Les lignes du temps des plaintes ont aussi été établies en fonction du type de décision :

  • il a fallu 67 jours, en moyenne, pour qu'un rapport final soit produit. Dans ces cas, les plaignants ont attendu, en moyenne, 1 556 jours avant de déposer leur plainte initiale;
  • il a fallu 67 jours, en moyenne, pour qu'un avis écrit de la décision soit émis. Dans ces cas, les plaignants ont attendu, en moyenne, 540 jours avant de déposer leur plainte initiale;
  • il a fallu 26 jours, en moyenne, pour qu'une plainte soit retirée. Dans ces cas, les plaignants ont attendu, en moyenne, 47 jours avant de déposer leur plainte initiale;
  • il a fallu 76 jours, en moyenne, pour qu'un règlement à l'amiable soit conclu. Dans ces cas, les plaignants ont attendu, en moyenne, 189 jours avant de déposer leur plainte initiale.

Division « M » : Nombre de jours nécessaires pour qu'une décision soit rendue par type de décision

Division M : Nombre de jours  nécessaires pour qu'une décision soit rendue par type de décision

Nous avons aussi établi les lignes du temps en fonction des types d'allégations.

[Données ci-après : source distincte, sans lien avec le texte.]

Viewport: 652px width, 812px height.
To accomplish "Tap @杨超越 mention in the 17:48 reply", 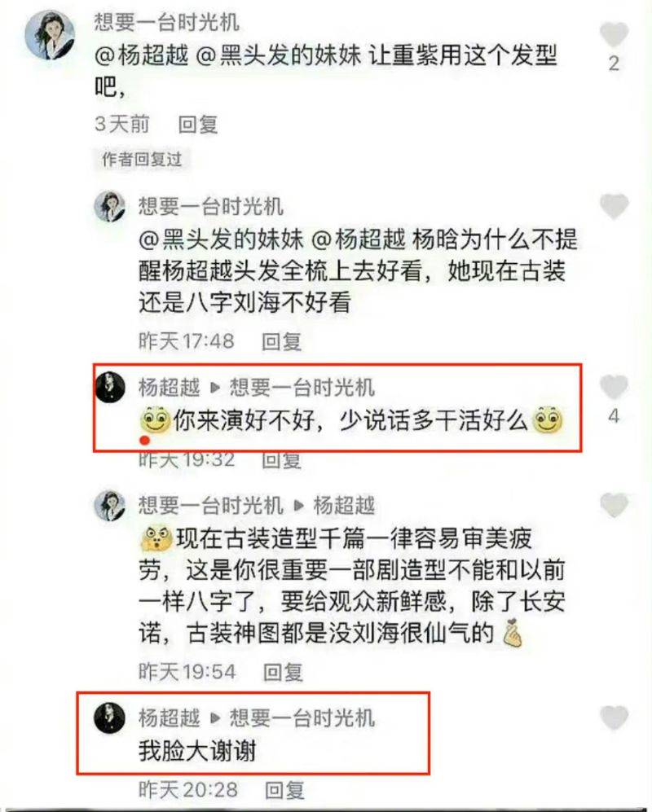I will pos(359,239).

Voici les résultats concernant les types d'allégations les plus courants :

  • En ce qui a trait aux allégations de « conduite oppressive », il a fallu, en moyenne, 104 jours pour rendre une décision une fois qu'une plainte était déposée. En moyenne, les plaignants ont attendu 380 jours pour déposer leur plainte initiale liée à ce type d'allégation.
  • En ce qui a trait aux allégations de « négligence dans le devoir », il a fallu, en moyenne, 55 jours pour rendre une décision. En moyenne, les plaignants ont attendu 365 jours après la date de l'incident avant de déposer leur plainte initiale liée à ce type d'allégation.

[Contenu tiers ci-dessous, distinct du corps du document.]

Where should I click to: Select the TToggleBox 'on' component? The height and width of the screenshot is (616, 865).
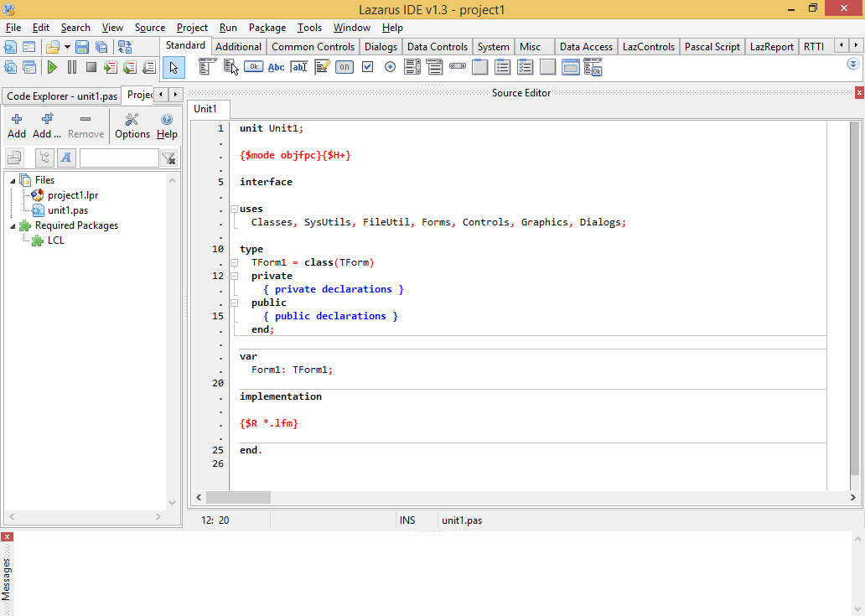(x=344, y=67)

Il convient de signaler que, dans la division « M », les plaintes concernant des allégations d' « usage incorrect d'un bien » étaient, en moyenne, celles dont le délai de traitement était le plus long (114 jours).


107 Dans la section relative aux décisions sur les plaintes, nous avons procédé à une ventilation plus poussée afin de cerner de quelle façon les catégories d'allégation ont été traitées. Pour chaque catégorie d'allégation, on a établi la proportion selon le type de décision; on a divisé le nombre d'allégations réglées dans une catégorie pour une décision par le nombre total d'allégations dans cette catégorie. Ces données ont ensuite été comparées d'une catégorie d'allégation à l'autre afin de déterminer quel type d'allégation était le plus susceptible d'être traité d'une certaine façon. Par conséquent, une catégorie d'allégation était plus susceptible de faire l'objet d'une certaine décision si le pourcentage d'allégations de ce type qui avaient été traitées d'une certaine manière était plus élevé que les pourcentages des autres catégories d'allégation. « Plus susceptible » ne signifie toutefois pas plus courante.

108 La GRC peut décider de clore une plainte en vertu de trois motifs stricts prévus aux alinéas a), b) et c) du paragraphe 45.36(5) de la Loi sur la GRC. Ces alinéas sont les suivants :

  • il est préférable de recourir, au moins initialement, à une procédure prévue par une autre loi fédérale;
  • la plainte est futile ou vexatoire ou a été portée de mauvaise foi;
  • compte tenu des circonstances, il n'est pas nécessaire ou raisonnablement praticable de procéder à une enquête ou de poursuivre l'enquête déjà commencée.

109 En déterminant la date de la plainte et en la comparant à la date de la prise de décision, la Commission a été en mesure de déterminer de combien de jours la GRC a eu besoin pour traiter chaque plainte. Dans un même ordre d'idées, en comparant la date de la plainte à la date où l'incident a eu lieu, on peut établir une ligne du temps afin de déterminer combien de jours se sont écoulés avant que le plaignant dépose une plainte contre la GRC. En ce qui a trait au fait de fournir à la Commission une décision, la date de la décision a été comparée à la date à laquelle la Commission a reçu le document.